Despite its shell and core construction being scheduled to finish in May 2012, Renzo Piano’s Shard cannot reasonably claim to be an Olympic-related project. The building was designed in 2001 and its completion date owes more to the bureaucratic ineptitude of London’s high-rise planning process than it does to municipal convergence. Nevertheless, the symbolic resonance of its completion date is unmistakable and the Shard perhaps provides the most powerful architectural embodiment of the Olympian ideals of aspiration and progress outside the Olympic park. As Western Europe’s tallest building it also conveniently lends itself as yet another instant global icon with which London can bolster its claim of civic rebirth in its landmark year. Its completion just a month before the Queen’s Diamond Jubilee seals what, in hindsight at least, must be one of the most serendipitous construction programmes in history.
As the central London terminus of the Javelin trains that will transport millions of ticket-holders to Stratford this summer, King’s Cross St Pancras plays a critical role in the operational logistics of London 2012. So there is clear practical as well as civic motivation to ensure that the station’s extensive £1bn redevelopment finishes on time. For years it was one of the most clogged arteries on the tube and rail network. But commuter experience has already been transformed by the new underground interchange that opened in 2010. Opening this summer is John McAslan + Partners’ western concourse, a majestic elliptical shell that should hopefully banish all recollection of the dismal corrugated hut that currently performs the same function. This present concourse is set to be demolished in 2013 and will be replaced by a new public square. Blackfriars station is also set to emerge from its lengthy rebuilding programme by the summer.

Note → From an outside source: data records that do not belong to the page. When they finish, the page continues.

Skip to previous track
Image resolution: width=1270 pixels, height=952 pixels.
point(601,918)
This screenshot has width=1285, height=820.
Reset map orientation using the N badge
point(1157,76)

In anticipation of the additional tourists expected to visit the West End during the Games, key public spaces across central London are being improved. Landscaper Burns + Nice’s £18.5m Leicester Square scheme will be unveiled in April pledging greater integration between the central gardens and the remainder of the square and a more dramatic backdrop for film premieres. The scheme is part of a local programme of public realm improvement works and follows on from the reintroduction of two-way traffic in nearby Pall Mall and Piccadilly late last year. Haymarket will follow after the Games. Kensington’s Exhibition Road has also recently reopened as a radical shared space by architect Dixon Jones and will also be used as a Cultural Olympiad venue. But one major blot on the public space horizon promises to spoil the party and broadcast national embarrassment to a global audience. The tents may finally have been removed but thanks to legislative impotence and mayoral indifference Parliament Square remains an urban design mess.